I've tried cp, find, xargs, parallel, uuidgen, md5sum, Bash for loops, and various combinations thereof with limited success. The best I've been able to achieve is generating a random UUID for each file. That's OK, I guess, but it's not exactly the "content-addressing" I'd like, because I'd like to de-dupe the files based on their content.

For reference, that looks like this, where source and dest are the source and destination sub-directories.

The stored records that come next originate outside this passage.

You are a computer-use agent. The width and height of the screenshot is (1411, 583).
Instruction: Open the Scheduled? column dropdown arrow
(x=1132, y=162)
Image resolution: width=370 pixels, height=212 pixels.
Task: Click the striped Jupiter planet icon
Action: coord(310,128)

find source/* -type f -exec sh -c 'for f; do cp "$f" 'dest'/"$(uuidgen)"; done' Renamer {} +

Though UUIDs are nice, I don't have my heart set on them and am open to other ideas, modulo the constraints above.

Thanks!


Solution

  • Use the command md5sum to calculate the md5sum of the content of a file:

    find * -type f -exec sh -c 'for f; do cp "$f" 'dest'/$(md5sum "$f" | sed -e s/[[:space:]].*//); done' _ {} +
    

    This uses sed to massage the output of md5sum to not contain the filename rather than the usual md5sum <file> | awk' {print $1}' so that I don't have to think about escaping quotes.

    Of course, you might have hash collisions with md5, but you can easily switch the hashing to use sha256sum or whatever you like.